Naissance Royat, le 14 juin 1854
Décès Royat, le 25 octobre 1933
Nationalité Drapeau de la France française

Marie Quinton (née à Royat le 14 juin 1854, morte à Royat le 25 octobre 1933[1]) est une aubergiste auvergnate à qui l'on doit l'œuvre intitulée Le Journal de la Belle Meunière.

Biographie

Vue aérienne sur le cabaret Belle Meunière (1900).

Elle rénove le moulin familial pour fonder en l'an 1879 l'Auberge des Marronniers[2]. C'est dans cette auberge, sise à Royat près de Clermont-Ferrand, où était tenu aux arrêts de rigueur le général Boulanger, l'« Empereur des amoureux », que se retrouvait sa maîtresse, Marguerite, vicomtesse de Bonnemains, la « Dame aux œillets rouges », à partir de 1887[3]. Marie Quinton fut leur amie jusqu'aux derniers moments en 1891[4]. Pour leur servir une cuisine raffinée, elle engageait une cuisinière réputée : la mère Mesure[5].

En 1895, elle publia ses mémoires, extraits de son journal intime et de sa correspondance, sous le nom de Journal de la Belle Meunière[6].

La mère Quinton, appelée dans sa jeunesse « Belle Meunière », fut la confidente de l'amour clandestin entre le général Georges Boulanger et sa maîtresse, la vicomtesse Marguerite de Bonnemains. Elle les accueillit quatre fois secrètement dans son Auberge des Marronniers à Royat, au pied des volcans d'Auvergne, et pour la première fois le 24 octobre 1887. Elle les suivit dans leur exil de l'île de Jersey à Londres, pour finir à Bruxelles. Elle devait élever leur enfant illégitime et partir aux États-Unis avec eux.

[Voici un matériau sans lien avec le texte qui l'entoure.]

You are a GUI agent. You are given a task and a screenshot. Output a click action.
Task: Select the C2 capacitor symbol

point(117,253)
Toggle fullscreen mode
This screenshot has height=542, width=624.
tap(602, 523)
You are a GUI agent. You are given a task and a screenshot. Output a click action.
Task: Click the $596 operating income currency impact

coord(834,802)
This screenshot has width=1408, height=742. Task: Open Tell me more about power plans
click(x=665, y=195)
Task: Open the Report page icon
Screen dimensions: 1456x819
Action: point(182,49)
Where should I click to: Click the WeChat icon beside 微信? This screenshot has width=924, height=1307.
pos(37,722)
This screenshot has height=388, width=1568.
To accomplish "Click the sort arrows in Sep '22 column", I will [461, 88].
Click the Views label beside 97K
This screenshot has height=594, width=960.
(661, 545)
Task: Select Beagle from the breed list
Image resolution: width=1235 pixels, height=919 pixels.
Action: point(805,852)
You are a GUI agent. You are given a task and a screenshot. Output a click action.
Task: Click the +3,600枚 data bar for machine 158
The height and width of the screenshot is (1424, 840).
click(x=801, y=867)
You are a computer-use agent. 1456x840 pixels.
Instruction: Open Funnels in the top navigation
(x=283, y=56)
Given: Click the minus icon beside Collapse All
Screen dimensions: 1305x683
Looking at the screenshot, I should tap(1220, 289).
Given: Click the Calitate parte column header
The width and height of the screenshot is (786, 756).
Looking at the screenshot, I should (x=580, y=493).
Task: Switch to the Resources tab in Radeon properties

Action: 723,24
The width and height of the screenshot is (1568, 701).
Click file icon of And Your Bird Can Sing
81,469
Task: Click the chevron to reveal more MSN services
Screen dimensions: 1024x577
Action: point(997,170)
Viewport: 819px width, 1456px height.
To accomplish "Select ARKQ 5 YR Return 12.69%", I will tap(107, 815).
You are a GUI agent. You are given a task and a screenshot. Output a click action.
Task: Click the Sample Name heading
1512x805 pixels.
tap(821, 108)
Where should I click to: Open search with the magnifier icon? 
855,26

Après cela, Marie Quinton, veuve, sortit un livre à succès, réédité quarante-deux fois de son vivant, Le Journal de la Belle Meunière, le général Boulanger et son amie, ce qui lui valut une grande notoriété : lors de l'exposition universelle de 1900 (Paris), on installa même au pied du palais du Trocadéro le cabaret Belle Meunière ; on fit des chars au carnaval de Nice comme celui de 1909, sans oublier la pièce de théâtre sur le général Boulanger donnée porte Saint-Martin à Paris en 1931, dont Marie Quinton est la narratrice. Elle partagea sa vie entre ses différents établissement de Royat, Paris et Nice.


Bibliographie

  • Jean Ajalbert, Les Amants de Royat, Albin Michel, Paris, 1939.
  • Bernard Boucheix, Belle Meunière, la mère Quinton, les amours clandestins, éditions Créer, 2014, 135 p. (ISBN 978-2848195292).
  • Bernard Boucheix, Les Mères auvergnates, triptyque gastronomique dans la vallée de Royat[7], éditions Créer, 2016, 82 p. (ISBN 978-2848195810).
  • Bernard Boucheix, La Mère Quinton, « Belle Meunière », le général Boulanger, pièce de théâtre de Maurice Rostand[8], éditions Créer, 2016.
  • Pierre Denis Le Mémorial de Saint-Brelade, Paris, Ollendorff, 1894 disponible sur Gallica.
  • Marie Quinton Journal de la Belle Meunière, Paris, Dentu, 1895 disponible sur Gallica.

Notes et références

  1. Royat-Chamalières, inventaire du patrimoine thermal, p. 25.
  2. Office de tourisme, « La Belle Meunière », sur tourisme-royat-chamalieres.com, (consulté le 28 mars 2012).
  3. Auberge La Belle Meunière, « Un petit bout d'Histoire », sur la-belle-meuniere.com, (consulté le 21 mars 2012).
  4. Ville de Clermont-Ferrand, « Le général Boulanger, rebelle et amoureux », sur clermont-ferrand.fr, (consulté le 20 mars 2012).
  5. Bernard Boucheix, Les Mères auvergnates, triptyque gastronomique dans la vallée de Royat, ouvrage cité en bibliographie.
  6. Marie Quinton, « Le journal de la Belle Meunière », sur projet Gutenberg, (consulté le 20 mars 2012).
  7. Il s'agit de trois cuisinières de Royat à la fin du XIXe siècle : la mère Gagnevin, la mère Mesure et la mère Quinton.
  8. Le Général Boulanger, pièce en deux parties et dix tableaux, en vers et en prose, écrite avec Pierre Mortier, Paris, Porte Saint-Martin, 5 octobre 1931. La narratrice est la Belle Meunière.